Ô Satan, prends pitié de ma longue misère
Non ! Cette paillette-là est trop idéale, le gothique léger qui y chantonne trop chrétien, Baudelaire, devant son écritoire, presque 10 années après 1848, son écrasement, le coup d’État de NIII, devait se sentir ce matin-là étrangement et merveilleusement de bonne humeur en dépit de sa cuite de la veille. Croire encore comme ça en l’Espérance… Toi qui peux octroyer ce regard calme et haut/Qui damne tout un peuple autour d’un échafaud/ Ô Satan, prends pitié de ma longue misère ! Paillette sublime ! Trop ! La France, c’est pas la Chine, en 2022, en France, on ne déporte plus, on ne condamne plus à mort…,En France, on fait que casser, c’est tout. On casse la prison, on casse l’hôpital, on casse l’école, on casse la fac, on casse le travail et le non-travail, on casse le RSA, on casse les vieux, on casse les jeunes, on casse les manifestant, le climat, on casse, casse, casse, casse, casse, ultra-casse d’hectares de jardins éventrés, à la terre décaissée au moins sur 4 mètres, marée noire qui lentement se déploie sur tout le territoire. Si je glisse dans l’enveloppe la paillette du regard calme et haut autour de l’échafaud, alors je dois l’allégoriser à fond, et l’internationaliser à fond aussi. Mais je n’ai pas envie. Je veux lire sans allégoriser.

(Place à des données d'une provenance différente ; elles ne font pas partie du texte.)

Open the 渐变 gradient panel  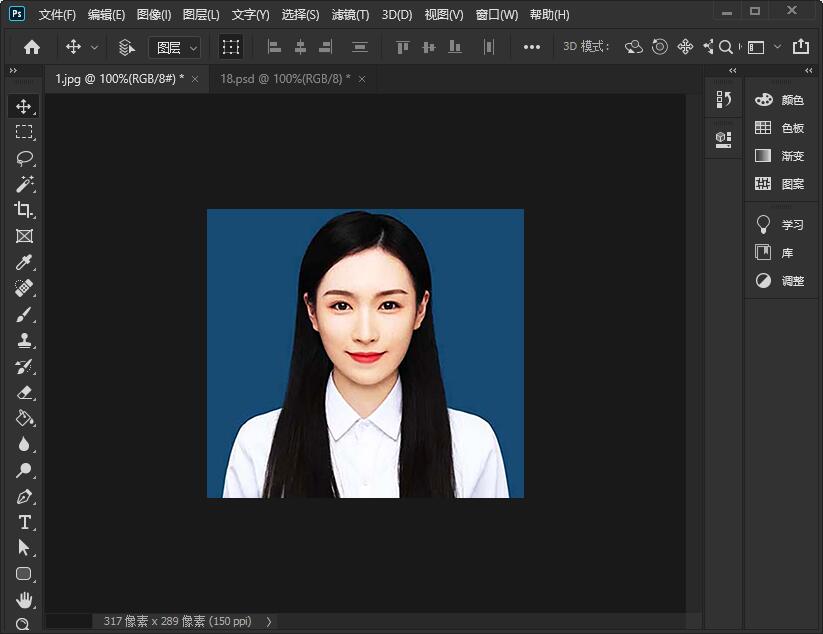coord(780,156)
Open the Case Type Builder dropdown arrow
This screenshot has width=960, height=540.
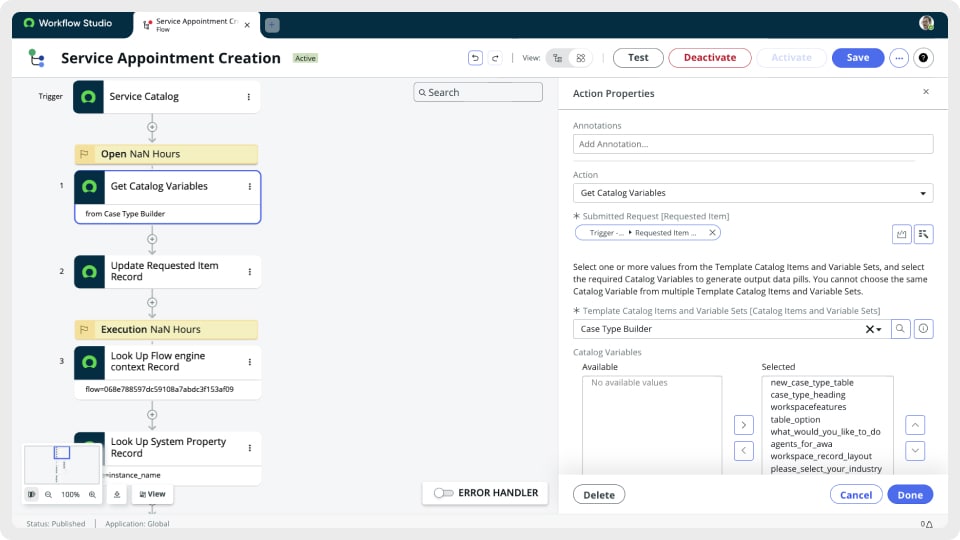click(x=879, y=329)
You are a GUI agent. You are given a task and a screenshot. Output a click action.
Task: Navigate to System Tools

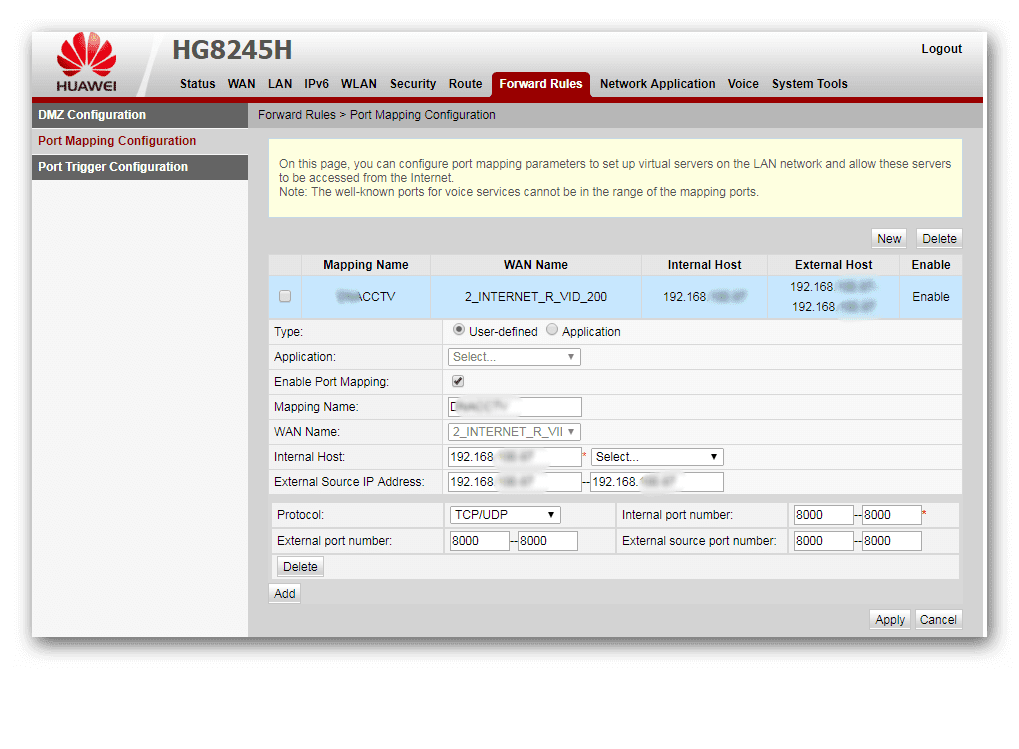(809, 84)
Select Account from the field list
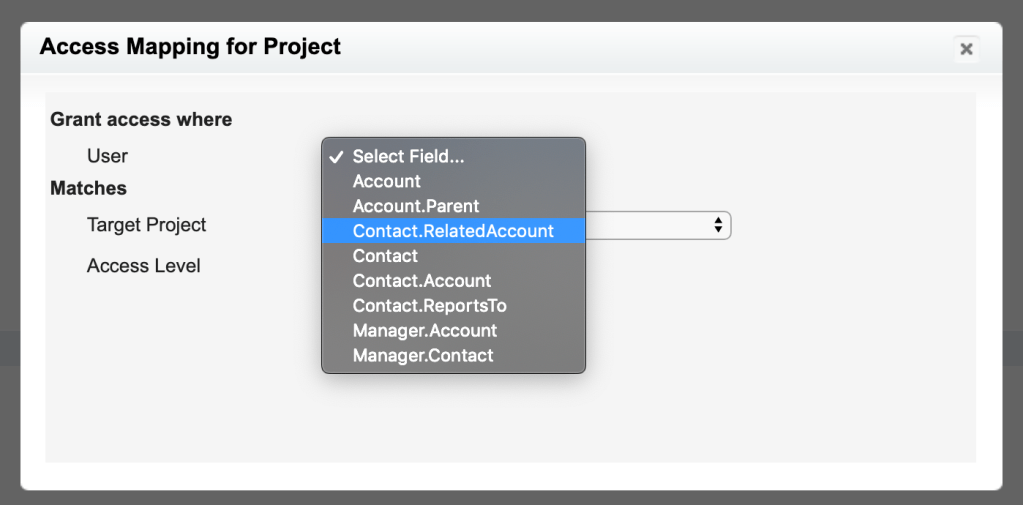Image resolution: width=1023 pixels, height=505 pixels. (387, 181)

Je veux lire à la lettre
Toi dont la large main cache les précipices
Au somnambule errant au bord des édifices,
Mon mélange va manquer.
Au perlimpinpin du suffrage, je vais rajouter autre chose.
Je vais rajouter une strophe, strophe rustique, anti-lyrique, strophe bonne et grasse, bonne grasse strophe de fumier, du pourrissant bien frais, odorant, en mémoire du fumier des activistes écologiques d’Aubervilliers de 2021-2022, en souvenir d’autres fumiers encore auxquels ce suffrage sera aussi adressé. Le vote, c’est tellement tout, tellement rien, c’est tellement vaporeux et aérien, une mélodie, un refrain…tralala, on se prend la main… Oui, on peut tout fourrer dans un vote, tout y fourrer, dans l’enveloppe, c’est légal, juste, faut pas que ça se voit, faut rien écrire sur le petit papier, magie démagifiée d’un minuscule petit petit papier.